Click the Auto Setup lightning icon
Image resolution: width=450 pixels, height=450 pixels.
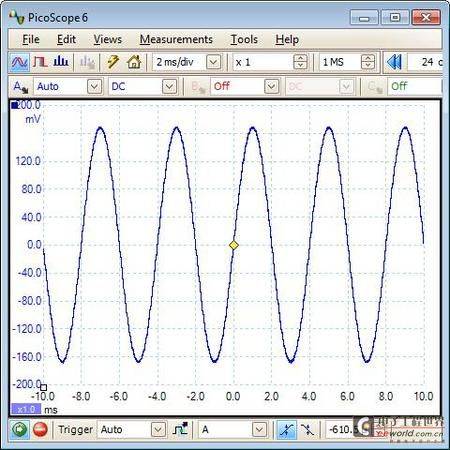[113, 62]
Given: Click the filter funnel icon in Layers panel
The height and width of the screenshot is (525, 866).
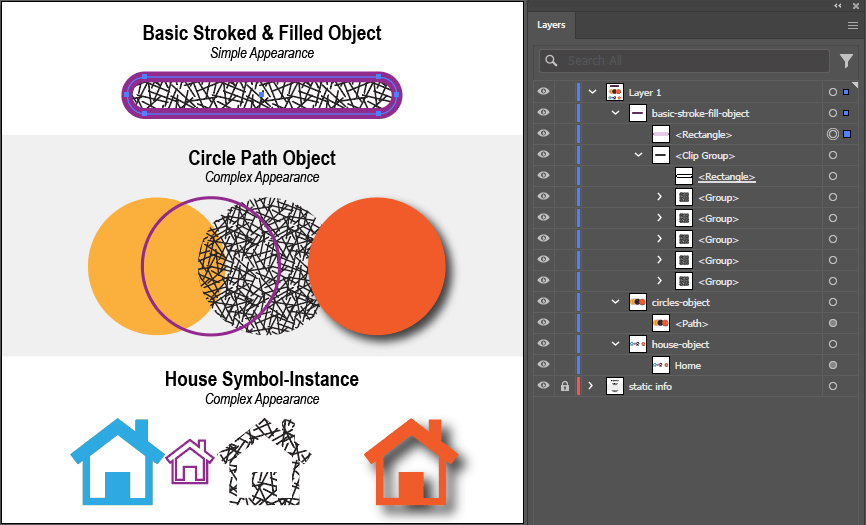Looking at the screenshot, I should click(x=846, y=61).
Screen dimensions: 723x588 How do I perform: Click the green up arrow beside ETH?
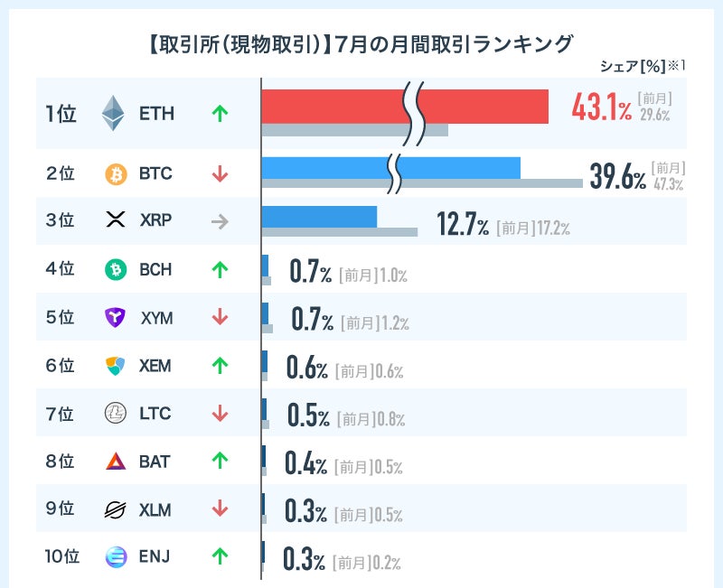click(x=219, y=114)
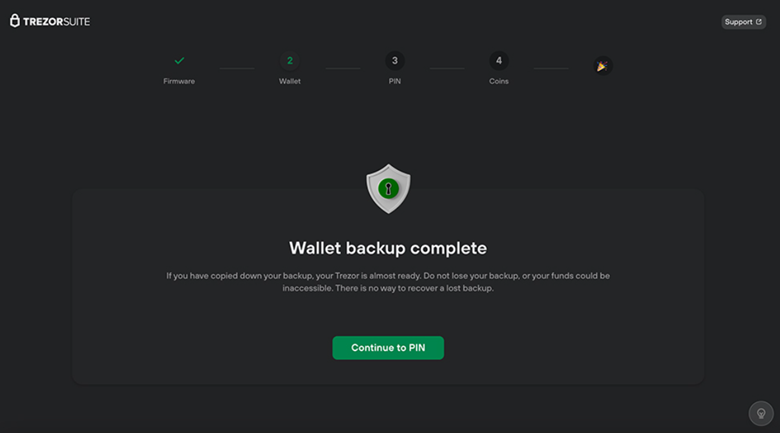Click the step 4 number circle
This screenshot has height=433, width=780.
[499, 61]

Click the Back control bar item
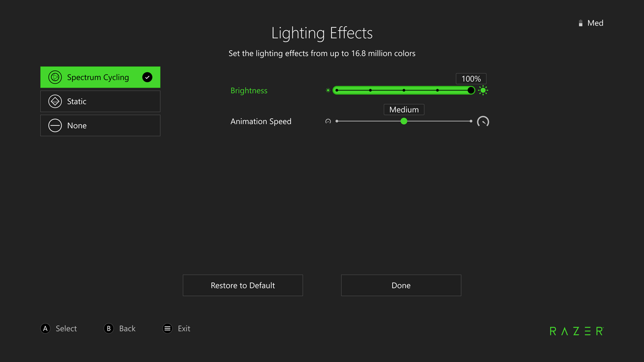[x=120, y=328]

#####

• _Aim of the exercise_
Which lines of the data include "icon"? Copy each of them.

• _Solution for this exercise_
Click the Auto Setup lightning icon
Given: Click the filter funnel icon in Layers panel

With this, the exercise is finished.